Path: utzoo!utgpu!jarvis.csri.toronto.edu!mailrus!cornell!uw-beaver!tektronix!orca!tekecs!frip!andrew
From: andrew@frip.wv.tek.com (Andrew Klossner)
Newsgroups: comp.arch
Subject: RISC vs unaligned data
Message-ID: <11222@tekecs.GWD.TEK.COM>
Date: 31 Mar 89 18:47:49 GMT
References: <355@bnr-fos.UUCP> <13@microsoft.UUCP> <16058@cup.portal.com> <370@bnr-fos.UUCP>
Sender: andrew@tekecs.GWD.TEK.COM
Organization: Tektronix, Wilsonville, Oregon
Lines: 45

[]

	"the historical trend is to be progressively more tolerant of
	misalignment, e.g. IBM /360 /370, Motorola 68K families. All
	the "tolerant" machines always attach a *penalty* to
	misalignment. It is only the very recent crop of so-called RISC
	chips that is requiring alignment again."

Many contributors to this discussion seem to hold the opinion that, if
alignment isn't supported by hardware, it isn't supported at all.  But
one of the points of RISC is to move complexity from hardware to
software.  Why not just let the compiler do it?
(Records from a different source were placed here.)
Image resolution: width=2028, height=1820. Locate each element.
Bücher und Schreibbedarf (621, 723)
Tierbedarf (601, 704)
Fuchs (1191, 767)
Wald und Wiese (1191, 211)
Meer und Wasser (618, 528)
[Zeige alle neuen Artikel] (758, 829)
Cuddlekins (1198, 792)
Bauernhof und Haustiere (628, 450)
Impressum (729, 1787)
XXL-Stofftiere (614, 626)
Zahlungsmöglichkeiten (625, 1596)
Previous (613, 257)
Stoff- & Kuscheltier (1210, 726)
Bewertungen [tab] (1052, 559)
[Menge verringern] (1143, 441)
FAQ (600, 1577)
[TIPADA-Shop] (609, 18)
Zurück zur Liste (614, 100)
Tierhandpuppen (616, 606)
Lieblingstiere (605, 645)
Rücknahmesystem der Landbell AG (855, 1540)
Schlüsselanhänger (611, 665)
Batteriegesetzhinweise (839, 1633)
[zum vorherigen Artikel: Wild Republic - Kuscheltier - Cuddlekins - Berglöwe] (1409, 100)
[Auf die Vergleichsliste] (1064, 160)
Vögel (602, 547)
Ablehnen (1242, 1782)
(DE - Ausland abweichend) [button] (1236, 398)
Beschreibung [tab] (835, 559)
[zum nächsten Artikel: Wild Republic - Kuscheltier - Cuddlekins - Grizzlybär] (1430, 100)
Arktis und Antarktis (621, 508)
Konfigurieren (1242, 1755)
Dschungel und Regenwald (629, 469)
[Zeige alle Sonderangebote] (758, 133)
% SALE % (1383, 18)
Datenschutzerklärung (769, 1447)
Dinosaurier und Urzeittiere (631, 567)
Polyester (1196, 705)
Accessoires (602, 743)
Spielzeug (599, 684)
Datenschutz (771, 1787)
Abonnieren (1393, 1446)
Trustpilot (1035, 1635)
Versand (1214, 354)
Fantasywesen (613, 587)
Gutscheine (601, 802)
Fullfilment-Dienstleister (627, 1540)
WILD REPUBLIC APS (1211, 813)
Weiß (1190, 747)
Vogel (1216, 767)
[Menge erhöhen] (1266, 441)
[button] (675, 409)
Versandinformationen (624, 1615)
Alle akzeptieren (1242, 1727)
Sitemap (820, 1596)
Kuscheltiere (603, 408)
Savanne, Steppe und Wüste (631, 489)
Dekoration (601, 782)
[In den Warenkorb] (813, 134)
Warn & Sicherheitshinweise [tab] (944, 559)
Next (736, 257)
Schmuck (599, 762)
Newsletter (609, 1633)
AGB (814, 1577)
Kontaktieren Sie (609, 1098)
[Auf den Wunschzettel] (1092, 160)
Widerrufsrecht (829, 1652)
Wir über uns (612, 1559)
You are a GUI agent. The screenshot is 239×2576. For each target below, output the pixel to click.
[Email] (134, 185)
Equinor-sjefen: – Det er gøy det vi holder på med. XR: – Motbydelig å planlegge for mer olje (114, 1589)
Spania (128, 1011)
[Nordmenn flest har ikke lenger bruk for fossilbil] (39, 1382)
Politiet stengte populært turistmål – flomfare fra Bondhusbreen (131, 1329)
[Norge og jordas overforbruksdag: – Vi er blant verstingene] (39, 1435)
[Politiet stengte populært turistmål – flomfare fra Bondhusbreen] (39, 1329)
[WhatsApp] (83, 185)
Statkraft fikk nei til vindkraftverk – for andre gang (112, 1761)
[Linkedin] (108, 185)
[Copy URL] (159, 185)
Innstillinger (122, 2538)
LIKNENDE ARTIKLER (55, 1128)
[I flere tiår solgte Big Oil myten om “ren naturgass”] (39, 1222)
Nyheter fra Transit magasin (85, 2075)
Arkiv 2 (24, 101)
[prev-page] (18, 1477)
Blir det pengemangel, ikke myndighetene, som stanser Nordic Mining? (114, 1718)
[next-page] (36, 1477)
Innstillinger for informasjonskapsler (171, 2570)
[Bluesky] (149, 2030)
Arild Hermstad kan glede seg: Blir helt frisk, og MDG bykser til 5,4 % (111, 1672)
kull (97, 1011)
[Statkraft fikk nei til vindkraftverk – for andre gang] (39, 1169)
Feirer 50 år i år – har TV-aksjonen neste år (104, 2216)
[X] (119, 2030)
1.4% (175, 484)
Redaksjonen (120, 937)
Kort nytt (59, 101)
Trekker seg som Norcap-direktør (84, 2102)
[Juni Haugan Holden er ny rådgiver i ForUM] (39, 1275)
If the compiler knows the alignment of a word (the low two bits of the
address are a compile-time constant, as for an unaligned word within an
aligned structure), it can do a (slightly) better job than if it is
totally clueless about the runtime address.  PL/I provided the
"UNALIGNED" specifier to advantage on the 360/370 machines.  A system
supplier willing to extend their C language could add a similar
construct to C.

For example, on the 88k, an architecture that doesn't have particularly
good support for unaligned data, the compiler might generate code like
this to fetch a word from an address that it knows will be odd:

				; address of unaligned word to fetch is in r10
	ld.bu	r1,r10,0
	ld.hu	r2,r10,1
	ld.bu	r3,r10,3
	mak	r1,r1,8<24>
	mak	r2,r2,16<8>
	or	r1,r1,r2
	or	r1,r1,r3
				; word is in r1

If the word is in the data cache, this takes seven cycles and wastes
two scratch registers (r2 and r3).  (The code to fetch from an even but
unaligned address takes five cycles.)  With hardware support it could
do a better job ... but is it necessary to fetch an unaligned word in
fewer than seven cycles?  That fetch takes fewer nanoseconds than it
does on the modern, unalignment-forgiving CISC machine that I'm typing
this on, which after all is the bottom line in RISC vs CISC.

  -=- Andrew Klossner   (uunet!tektronix!orca!frip!andrew)      [UUCP]
                        (andrew%frip.wv.tek.com@relay.cs.net)   [ARPA]